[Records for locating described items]
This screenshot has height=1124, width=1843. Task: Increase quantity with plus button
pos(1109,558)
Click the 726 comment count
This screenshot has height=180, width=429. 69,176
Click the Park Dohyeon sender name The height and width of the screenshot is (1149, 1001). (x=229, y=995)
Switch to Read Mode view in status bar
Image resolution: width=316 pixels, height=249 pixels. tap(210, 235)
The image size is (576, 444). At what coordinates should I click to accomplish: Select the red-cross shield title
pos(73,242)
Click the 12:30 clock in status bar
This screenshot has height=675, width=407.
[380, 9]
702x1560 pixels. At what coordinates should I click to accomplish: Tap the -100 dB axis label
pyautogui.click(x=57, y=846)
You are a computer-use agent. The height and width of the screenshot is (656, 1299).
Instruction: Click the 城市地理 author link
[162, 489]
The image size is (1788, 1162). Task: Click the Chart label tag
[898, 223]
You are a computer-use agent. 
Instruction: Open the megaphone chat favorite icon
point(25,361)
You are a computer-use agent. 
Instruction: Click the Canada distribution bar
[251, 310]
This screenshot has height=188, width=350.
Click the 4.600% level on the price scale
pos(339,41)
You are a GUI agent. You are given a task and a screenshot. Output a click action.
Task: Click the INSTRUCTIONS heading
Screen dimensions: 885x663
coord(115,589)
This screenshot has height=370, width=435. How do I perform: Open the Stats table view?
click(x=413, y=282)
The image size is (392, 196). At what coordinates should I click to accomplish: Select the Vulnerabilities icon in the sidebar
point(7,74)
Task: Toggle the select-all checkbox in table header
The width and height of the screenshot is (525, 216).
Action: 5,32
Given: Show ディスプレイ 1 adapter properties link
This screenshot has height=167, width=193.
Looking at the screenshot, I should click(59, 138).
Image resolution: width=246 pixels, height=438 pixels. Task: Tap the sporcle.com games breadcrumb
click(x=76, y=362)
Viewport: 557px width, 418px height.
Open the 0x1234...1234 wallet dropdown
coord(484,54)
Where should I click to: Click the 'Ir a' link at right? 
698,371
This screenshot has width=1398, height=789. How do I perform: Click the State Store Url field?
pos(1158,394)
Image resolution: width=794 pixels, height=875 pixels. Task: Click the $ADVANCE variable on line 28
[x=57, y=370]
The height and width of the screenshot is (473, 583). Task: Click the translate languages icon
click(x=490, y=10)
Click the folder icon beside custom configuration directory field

▶ Set task: Report the number of lines in the rows above that contain the string "label", matching case exactly. Reply with the number alone.

▶ Exercise result: 2